Era per questo che voleva vivere di musica, sulle orme dei suoi miti (tra gli Arctic Monkeys e Jeff Buckley) sempre con in braccio la chitarra o seduto al pianoforte, che aveva imparato a considerare amici dopo un lungo periodo di “apprendistato musicale” a Londra, all’indomani della maturità, nel quale alternava il sogno di diventare una rockstar al lavoro di magazziniere.

E come lui volevano vivere di musica anche Silvia Capasso e Cranio Randagio ma anche le loro voci, dopo aver conquistato le platee televisive come una promessa infranta troppo presto, sono state spezzate da un destino beffardo e imprevedibile.

Lei aveva 35 anni quando un aneurisma cerebrale ha spento tutto il coraggio che aveva nella voce, lo stesso con cui aveva raccontato in diretta televisiva di amare una donna: a The Voice of Italy nel 2014 Silvia ha militato nella squadra di Noemi che, qualche giorno dopo la sua morte avvenuta a Dicembre 2016, le dedicò durante un concerto una delle canzoni più intense del suo repertorio, Amen.

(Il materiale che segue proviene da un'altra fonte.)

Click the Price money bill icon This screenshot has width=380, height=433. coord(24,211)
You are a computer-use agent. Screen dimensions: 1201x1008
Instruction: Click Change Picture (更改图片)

Amen, che significa “così sia”. Una parola semplice, ma che ci spinge ad una grande assunzione di responsabilità: accettare la vita per come ci si para davanti, che siano schiaffi o carezze, anche nei suoi disegni più terribili e incomprensibili.  Ma è tutt’altro che semplice, ci vuole un gran coraggio; lo sa bene la mamma di Vittorio Bos Andrei, che il pubblico di X Factor ha conosciuto come lo “pseudo-rapper paranoico” Cranio Randagio. Come posso accettare, quale disegno può mai esserci dietro la morte di un figlio che a 22 anni va ad una festa per non fare mai più ritorno?

Cosa resta, allora? Ci sarà mai nel mondo qualcosa che farà una luce talmente forte da rischiarare il tunnel della rabbia? Sarà una magra consolazione, ma io credo di sì: resta la musica. Negli anfratti del suo dolore, un giorno il padre di Michele Merlo (che oggi di lui  vede solo un braccialetto con il codice a barre mentre ascolta incessantemente l’ultimo messaggio vocale, “Dicono che intaso il Pronto Soccorso per due placche in gola“) ritroverà la voce di suo figlio nelle canzoni che ha scritto, qualcuna di queste magari pensando a lui.

E queste canzoni forse un giorno si faranno memoria, personale e collettiva, trovando spazio in una storia in musica scritta solo per lui (l’ex di “Amici 20” Aka7even ha già annunciato via Twitter di voler scrivere una canzone per il collega) o un album postumo, come quello che, in memoria di Cranio Randagio, è stato dato alle stampe nel 2018: l’ep Come il Re Leone, 9 tracce e tre featuring, con Rancore (Lupi della Notte), Gemello (Sabbia) e Vittorio Andrei, suo fratello (Impacchetta Tutto).